Staring down the barrel, at least the memes are good

Hit and Miss #224

This issue is just COVID. There’s a gallows humour quote at the end, if that’s your jam; if you’d rather keep your mind on other things, sit this one out and wait til next week’s, when I’ll do my traditional yearly reading roundup. Normally it comes the weekend before Christmas, but this week’s issue can’t wait.

Fiddlesticks, eh?

The last few weeks of the year are not shaping up to go as many expected, or planned for. But maybe that’s nothing new—this virus has shown us, time and again, the need to keep a keen eye and ear for changes, to be ready to shift our own behaviour and plans in response.

When the context changes, we need to reevaluate our situation—I think vaccination has weakened that reflex, but it’s increasingly clear that the virus has changed, so vaccination doesn’t mean quite what it used to.


Online, optimism feels scarcer than ever, though I suppose hope remains. On the subject of hope, I recently revisited Elamin Abdelmahmoud’s October 2020 piece on it. It helps.

Like many, I’ve been scrolling. One thread’s come up a few times, saying we can’t portray catching COVID as a moral issue—particularly not with Omicron, this highly (highly) transmissible variant. That is to say, if you catch COVID, you’re not a bad person—it can happen to anyone.

Indeed, it’s increasingly likely to happen, even to the vaccinated. We can and should take precautions, but there’s a limit to the protection that individual actions can provide—when someone gets COVID, it’s tricky to say it’s their fault.

Ultimately, then, government should have a role.

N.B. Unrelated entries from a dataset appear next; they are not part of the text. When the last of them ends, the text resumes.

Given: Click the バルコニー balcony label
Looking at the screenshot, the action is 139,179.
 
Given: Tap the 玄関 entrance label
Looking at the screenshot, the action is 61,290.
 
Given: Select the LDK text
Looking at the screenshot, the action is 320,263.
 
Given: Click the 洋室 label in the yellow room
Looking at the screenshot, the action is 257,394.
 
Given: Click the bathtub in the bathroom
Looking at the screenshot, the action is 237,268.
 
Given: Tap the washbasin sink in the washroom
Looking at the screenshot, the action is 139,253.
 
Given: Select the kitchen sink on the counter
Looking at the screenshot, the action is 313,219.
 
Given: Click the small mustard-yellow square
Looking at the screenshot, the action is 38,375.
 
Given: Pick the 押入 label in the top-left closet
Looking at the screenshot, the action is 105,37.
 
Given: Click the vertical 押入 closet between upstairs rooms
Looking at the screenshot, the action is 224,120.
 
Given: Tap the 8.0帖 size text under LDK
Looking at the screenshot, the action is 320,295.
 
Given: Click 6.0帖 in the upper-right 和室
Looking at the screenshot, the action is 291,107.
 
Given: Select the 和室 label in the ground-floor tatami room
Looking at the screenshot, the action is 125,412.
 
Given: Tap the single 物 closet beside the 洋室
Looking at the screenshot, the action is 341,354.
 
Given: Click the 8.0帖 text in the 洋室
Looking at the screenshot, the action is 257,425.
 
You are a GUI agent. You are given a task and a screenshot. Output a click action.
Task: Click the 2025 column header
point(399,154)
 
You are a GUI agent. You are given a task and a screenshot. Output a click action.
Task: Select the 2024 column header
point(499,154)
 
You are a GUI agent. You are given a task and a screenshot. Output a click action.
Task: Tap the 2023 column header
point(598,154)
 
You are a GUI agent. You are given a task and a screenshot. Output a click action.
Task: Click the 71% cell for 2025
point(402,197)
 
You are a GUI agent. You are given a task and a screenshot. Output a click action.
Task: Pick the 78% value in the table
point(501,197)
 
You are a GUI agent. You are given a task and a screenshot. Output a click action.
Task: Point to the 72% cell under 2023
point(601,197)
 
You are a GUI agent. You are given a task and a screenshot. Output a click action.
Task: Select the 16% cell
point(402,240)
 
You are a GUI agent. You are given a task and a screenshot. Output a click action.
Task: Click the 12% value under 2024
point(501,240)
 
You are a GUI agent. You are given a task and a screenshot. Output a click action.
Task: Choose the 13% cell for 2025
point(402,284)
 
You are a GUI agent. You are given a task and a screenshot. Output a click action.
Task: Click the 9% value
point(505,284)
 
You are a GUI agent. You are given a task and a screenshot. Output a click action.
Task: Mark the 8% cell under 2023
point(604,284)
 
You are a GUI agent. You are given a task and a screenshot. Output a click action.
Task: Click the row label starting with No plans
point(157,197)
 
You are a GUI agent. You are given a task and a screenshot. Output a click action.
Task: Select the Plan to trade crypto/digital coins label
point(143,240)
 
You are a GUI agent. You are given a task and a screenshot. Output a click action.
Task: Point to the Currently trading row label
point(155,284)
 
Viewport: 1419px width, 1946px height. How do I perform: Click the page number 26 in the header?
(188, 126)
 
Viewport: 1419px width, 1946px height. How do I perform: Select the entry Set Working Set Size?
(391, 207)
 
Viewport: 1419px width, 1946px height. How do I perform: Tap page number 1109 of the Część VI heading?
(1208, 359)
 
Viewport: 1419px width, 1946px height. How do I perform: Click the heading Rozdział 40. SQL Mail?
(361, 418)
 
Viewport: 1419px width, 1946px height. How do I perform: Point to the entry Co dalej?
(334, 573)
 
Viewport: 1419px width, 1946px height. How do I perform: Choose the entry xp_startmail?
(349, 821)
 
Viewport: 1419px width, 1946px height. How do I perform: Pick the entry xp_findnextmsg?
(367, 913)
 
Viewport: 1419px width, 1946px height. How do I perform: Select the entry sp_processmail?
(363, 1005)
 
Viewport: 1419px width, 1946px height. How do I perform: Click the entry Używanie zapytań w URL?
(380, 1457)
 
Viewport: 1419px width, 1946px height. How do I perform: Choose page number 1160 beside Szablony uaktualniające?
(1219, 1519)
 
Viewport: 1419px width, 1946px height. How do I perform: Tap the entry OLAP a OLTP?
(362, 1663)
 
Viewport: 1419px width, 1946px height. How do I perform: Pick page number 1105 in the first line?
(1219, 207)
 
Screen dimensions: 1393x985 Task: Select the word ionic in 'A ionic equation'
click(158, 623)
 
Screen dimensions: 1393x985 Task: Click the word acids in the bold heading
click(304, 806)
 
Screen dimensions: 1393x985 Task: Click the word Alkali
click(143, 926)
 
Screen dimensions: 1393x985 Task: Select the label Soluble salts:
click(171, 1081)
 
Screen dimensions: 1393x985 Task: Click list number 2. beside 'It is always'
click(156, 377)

In Ontario, it’s an open question as to whether that’ll happen—vaccines and mild capacity changes will not do much to stem this wave, and I don’t know if our friend in Toronto has much more intervention in him.


There’s still a lot of unknowns with Omicron—Zeynep Tufekci, cogent as ever, briefly summarizes the nuances of the scientific statement “No evidence that”. It doesn’t mean what we sometimes want it to. Tufekci also dove into just how big this wave might be, and the consequences thereof (like running out of PCR tests).

When there are so many unknowns, the precautionary principle comes to mind: ramp up likely-to-help interventions early, then wait and see. While, as noted above, individual action isn’t sufficient, the precautionary principle can apply both to government-imposed or personally-decided protections. We can wait for government to make meaningful interventions, like an even smaller indoor capacity limit (e.g., one household plus a singleton), or we can make those hard decisions ourselves.

One thing that helps me think about those decisions is to consider what’d happen if I test positive. The prospect of 10, 15, up to 20 days entirely inside, without walks or time outside (my apartment doesn’t even have a balcony), let alone dealing with the symptoms of COVID—yeesh. We talk about what we lose to restrictions, their mental and physical toll, but there’s a real toll to catching (or being possibly exposed to) COVID, one that I’d rather avoid if at all possible. (Though Omicron’s transmissibility may make that a moot point.)

Time to hunker down.


For a final, funny but terrifying, note on the pandemic, I turn it over to a… university parody account?

Good news: We’ve flattened the curve.

Bad news: It’s against the y-axis.

Anyway I’m just thinking about that curve with any decision I’m taking. I’ll be rewatching Ted Lasso and gawking at this stunning 1760s map of the St. Lawrence Valley—all the best for the week ahead.